L’avertissement est venu d’Ankara. Lorsque, le 5 septembre, le président turc, Recep Tayyip Erdogan, a de nouveau menacé «d’ouvrir les portes de l’immigration» vers l’Union européenne, avec le risque d’un nouvel afflux d’embarcations de fortune en mer Egée, la Direction des migrations et des affaires intérieures de la Commission européenne a compris le message. Dès l’entrée en fonction du nouvel exécutif communautaire le 1er novembre, après les auditions des commissaires désignés par le Parlement européen ces prochaines semaines, le dossier de la répartition des migrants au sein des 27 Etats membres de l’UE et celui de la révision des Accords de Dublin si souvent évoquée seront sur le dessus de la pile. S’y ajoutera la question d’une nouvelle aide financière à la Turquie, après le déblocage de 3 milliards d’euros en 2018.

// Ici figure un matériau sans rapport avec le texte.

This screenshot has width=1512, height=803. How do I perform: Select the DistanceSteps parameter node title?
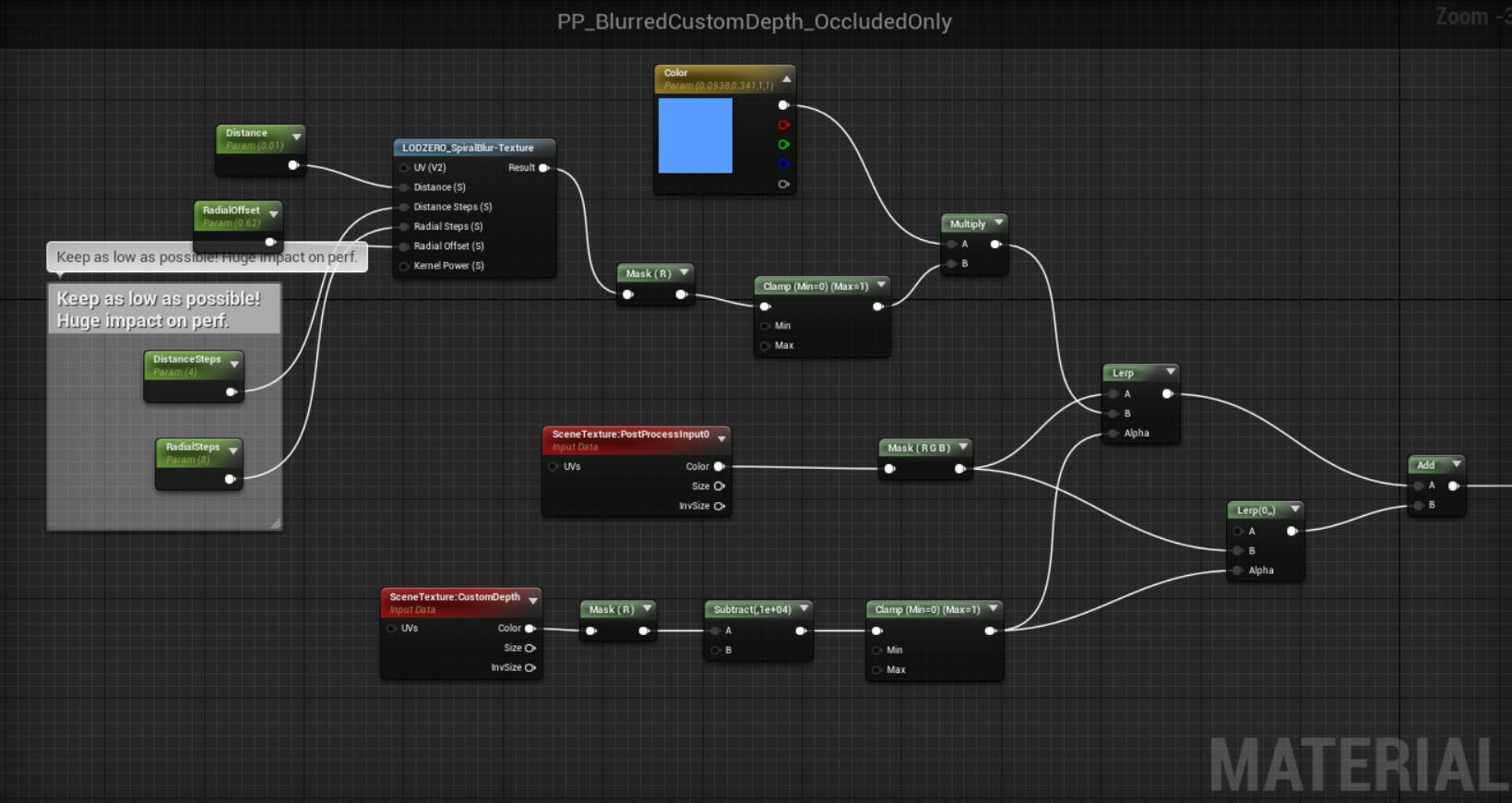186,360
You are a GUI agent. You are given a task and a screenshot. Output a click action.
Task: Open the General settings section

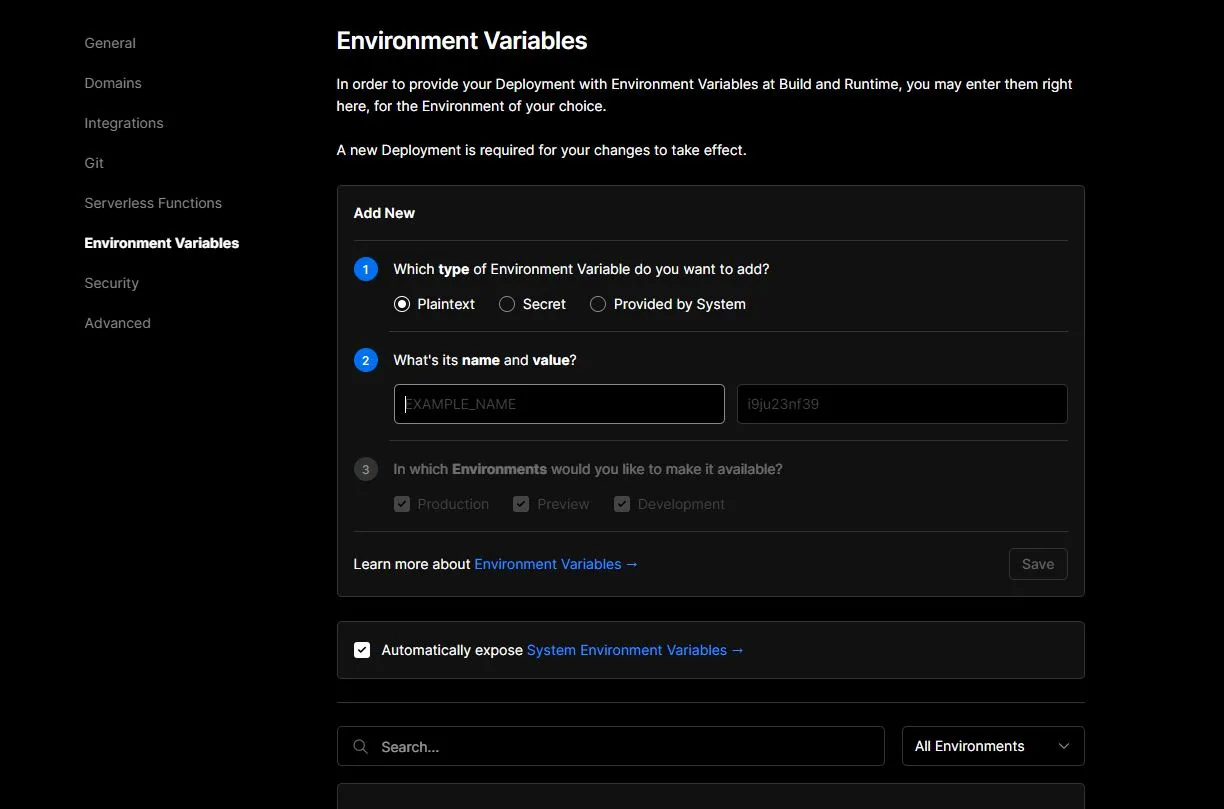[x=110, y=43]
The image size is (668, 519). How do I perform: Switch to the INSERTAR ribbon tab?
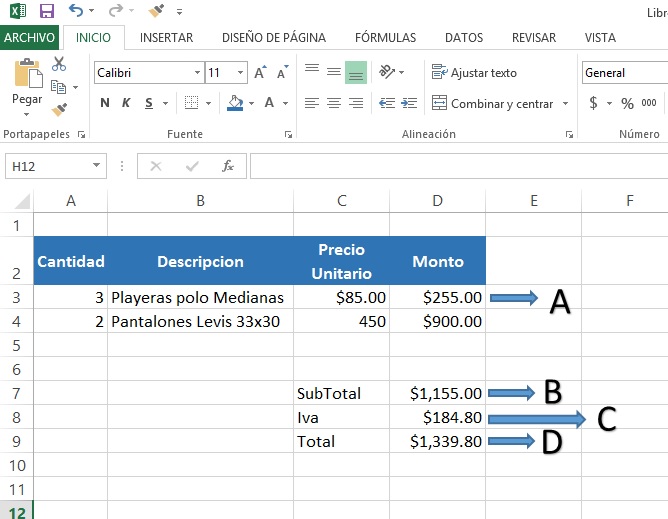click(x=166, y=38)
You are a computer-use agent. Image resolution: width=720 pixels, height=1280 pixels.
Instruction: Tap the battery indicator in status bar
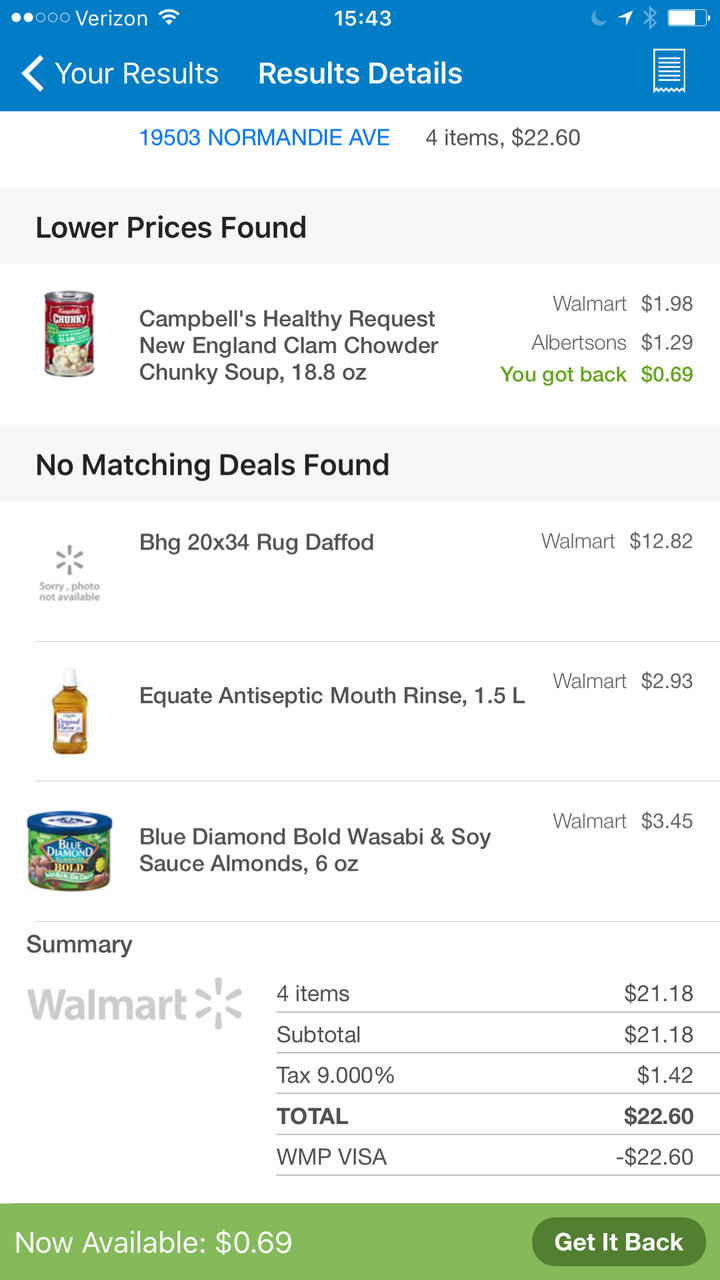(x=688, y=18)
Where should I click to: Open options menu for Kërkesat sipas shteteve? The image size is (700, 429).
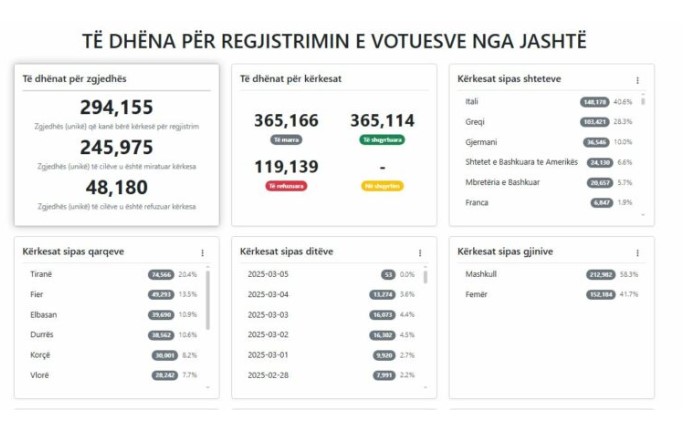coord(637,80)
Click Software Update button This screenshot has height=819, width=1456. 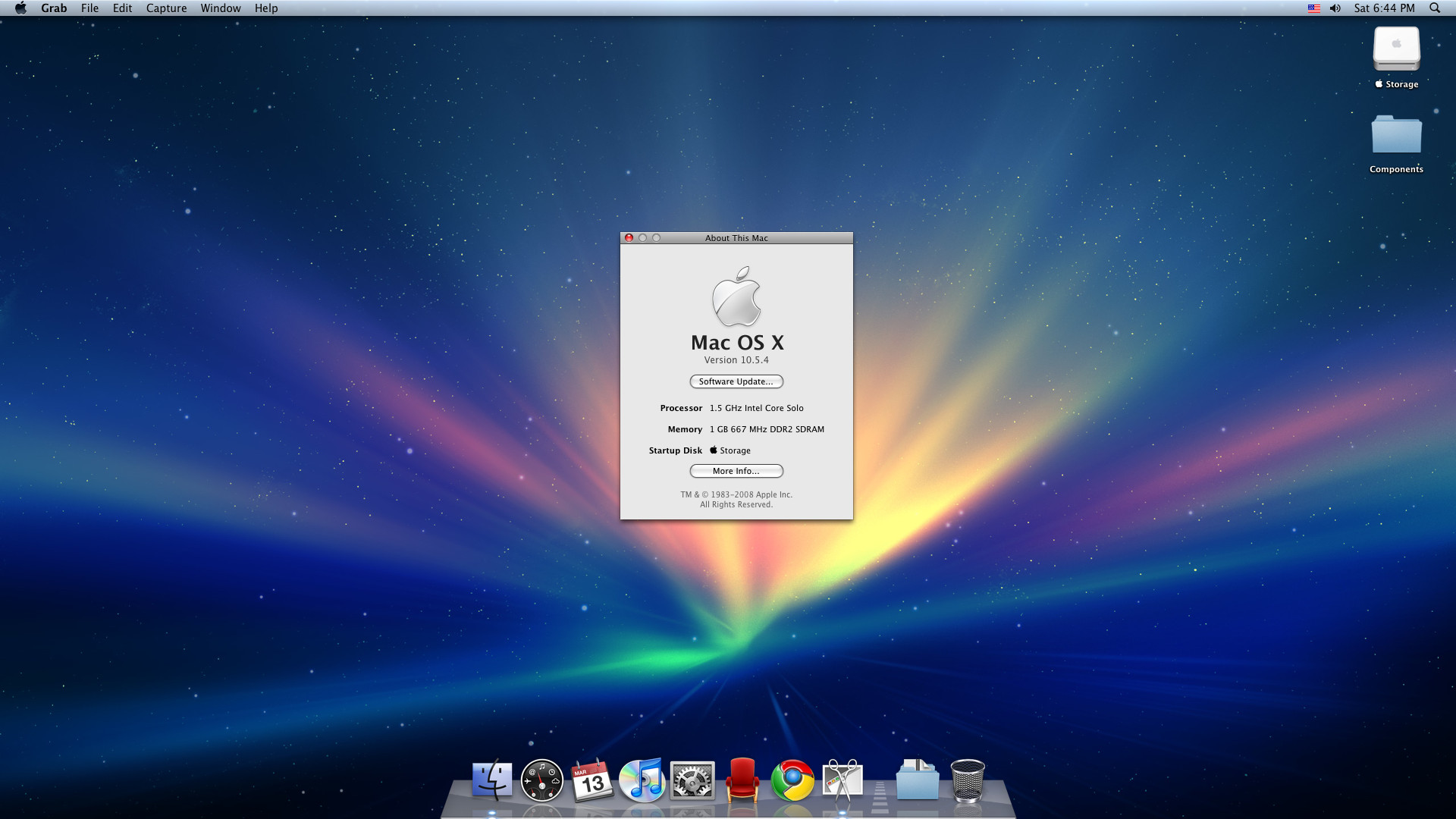736,381
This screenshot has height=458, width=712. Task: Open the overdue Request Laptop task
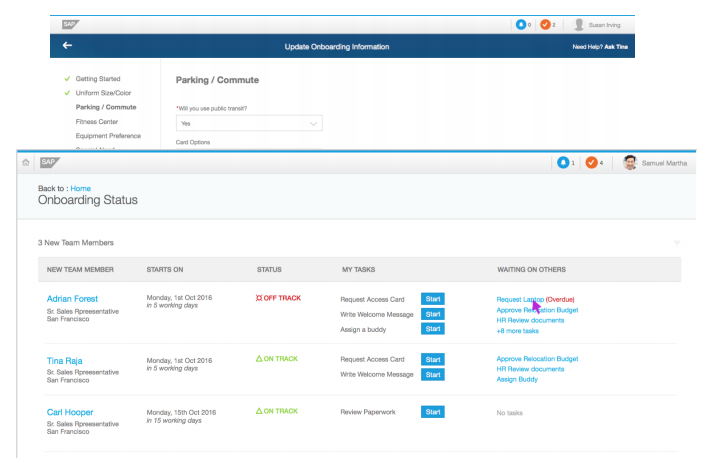coord(520,299)
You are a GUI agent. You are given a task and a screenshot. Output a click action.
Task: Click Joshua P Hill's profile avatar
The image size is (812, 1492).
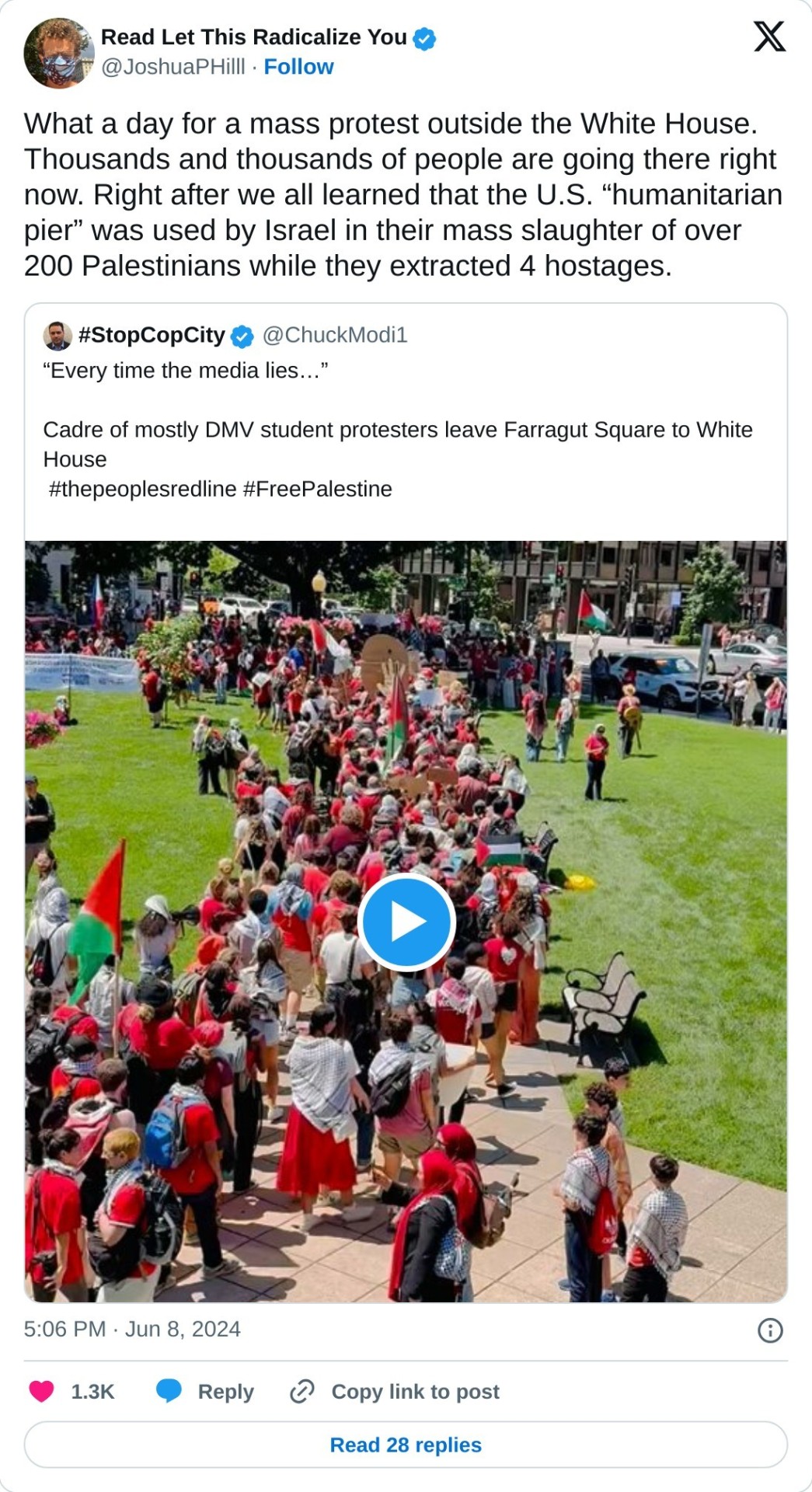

Une réforme pour aider la Grèce, Chypre, l’Espagne et l’Italie

«Chaque jour ou presque, le nouveau gouvernement grec (constitué après les élections du 7 juillet 2019 et remportées par le premier ministre conservateur Mitsotakis) nous presse d’agir, explique au téléphone un haut fonctionnaire bruxellois. Ils redoutent de se retrouver coincés entre des arrivées massives et une lenteur accrue des procédures qui permettraient de désengorger les camps, comme le regroupement familial.» Idem lundi 23 septembre à Malte, où se réunissaient les ministres de l’Intérieur allemand, français et italien, pour traiter de l’accueil dans les ports méditerranéens.